> [SOURCE TEXT]
-*-*-

Yeah common knowledge! That’s the problem, all the article just say it is more stable. and if ask why they blindly say “geomatry”. which I think refers to bushing and pivot position. but they dont explain why those position makes differences.
It’s a decent explanation, the basics teach you about angles etc,
The angle/degree of a RKP and TKP truck is different so the pressure on the bushings is also different.
Tkp flaps, rkp wobbles.
.
Over powering a flap is hard unless your a pumper at heart.
Over powering a wobble can be done with a carve just lean.
For a person with out ankle control, tkp at speed is alot more violent and harder to tame.
Both can be stable at speed, but one is harder to over powering when it starts controlling you vs you controlling it. Rkp is easier to overcome. So it is more “stable” or it’s ability to be controlled in a stable manner is easier.
They both have great positives. TKP vastly increases stability as width increases. Grip as well, where rkp looses grip as width increases. They’re great trucks when they are made right(surfrodz).
But yeah @onepunchboard I mean the deck itself kind of flaps back and forth, remove the bushings and push the deck by itself on a tkp and it ‘flaps’ in mostly a straight line
Where a rkp deck if you remove the bushings and push the deck wobbles back and forth like a slithering snake.
I rode RKP forever because everyone, and I mean everyone, said they were better. I was broke so I didn’t wanna spend money in something that wouldn’t perform.

-*-*-

> [DATA BLOCK]
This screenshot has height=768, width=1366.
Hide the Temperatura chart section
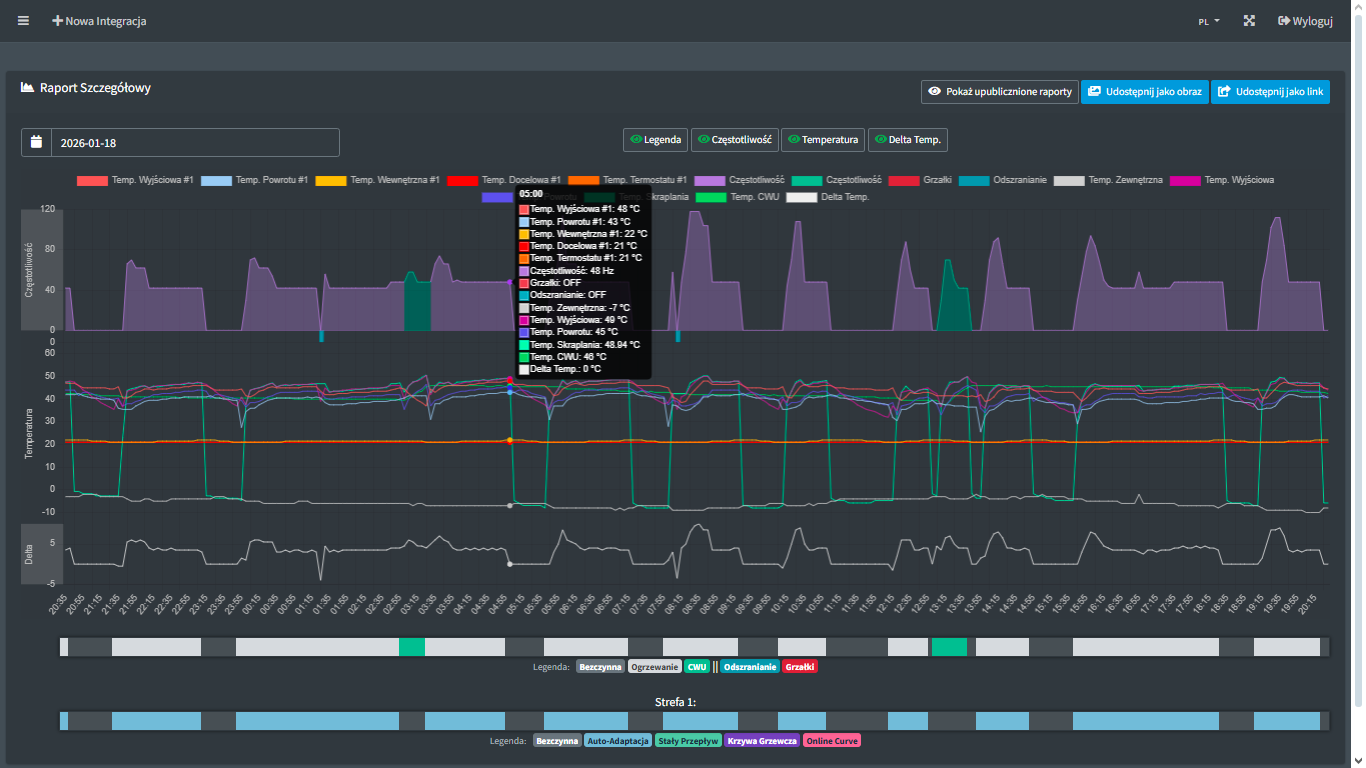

-*-*-

> [THE TASKS]
• a. According to the skateboard truck discussion, what happens to TKP stability as width increases?
• b. Carry on the skateboard truck discussion, picking up right after its final sentence.
The listing comes from an unrelated source.

> [ANSWER LIST]
• a. It vastly increases.

• b.
I eventually bought a pair or Surf Rodz TKPs from @psychotiller because they looked so damned cool and his mounts had the stability infiund lacking in others. I can’t go back now. I’m not saying all RKPs are better than TKPs under 20moh, but the SR TKPs are better than any other truck I’ve ridden…under 20mph.
It’s all in bushings seat and nose of the pivot. Surfrodz or indeez 215s are the only tkp truck I’d ever roll on…and they are amazing.most other tkp feel dead to me…(but I’m definitely an rkp guy)
Edit: talking about longboarding and speed specifically…not popsicle decks.
I feel the same. I’ll eventually get a set of the Surf Rodz RKPs just for the hell of it but I can’t imagine they would be any better.
I’ve got a pretty untraditional bushing setup on my Evo with SR TKPs but I’m fairly certain it was needed because bof the deck and not the trucks. But all that aside it rides awesome now and I couldn’t be happier.
That’s an rkp and it slithers like a snake, but good video…he actually said something good too that differentiate tkp vs rkp.
Tkp wants to go straight. Rkp wants to be in a turn…
But imagine a board that is flapping like the rkp in the video without nearly as much turn… And going straight. You have no centrifugal force pressing you down against the board in the lean…as it’s going straight. so it feels violent without the “planting” effect of the centrifugal force.
Yeah, it is funny. People will spend twice as much on wheels/decks as they will on a pair of trucks. I think that’s what Wayne from SurfRodz mentioned before lol.
Same. About to pull the trigger on a new set (all gold RKP’s on a blackout bludgeon). Literally just ordered the altar wedge from @psychotiller too. Waiting on the exchange rate to dip a bit further before ordering batteries…
Back on topic. SR RKP’s with @Alphamail’s bushings are SWEET. So much better than RKP calibers. They’re just fun to ride.
TKPs have a heck a lot of rake/axle offset and don’t engage the busings as directly because they’re not at a perpendicular angle to the angle of rotation. AKA on RKPs the kingpin is ~90 deg to the pivot axis where as TKPs its a much more shallow angle.
The better bushing engagement of the RKP means that it has a much stronger center and more progressive resistance, where as TKPs are usually described as divey.
The added axel offset means that the front has rake, essentially the opposite of caster. Forward motion of the deck makes the truck eager to enter a turn.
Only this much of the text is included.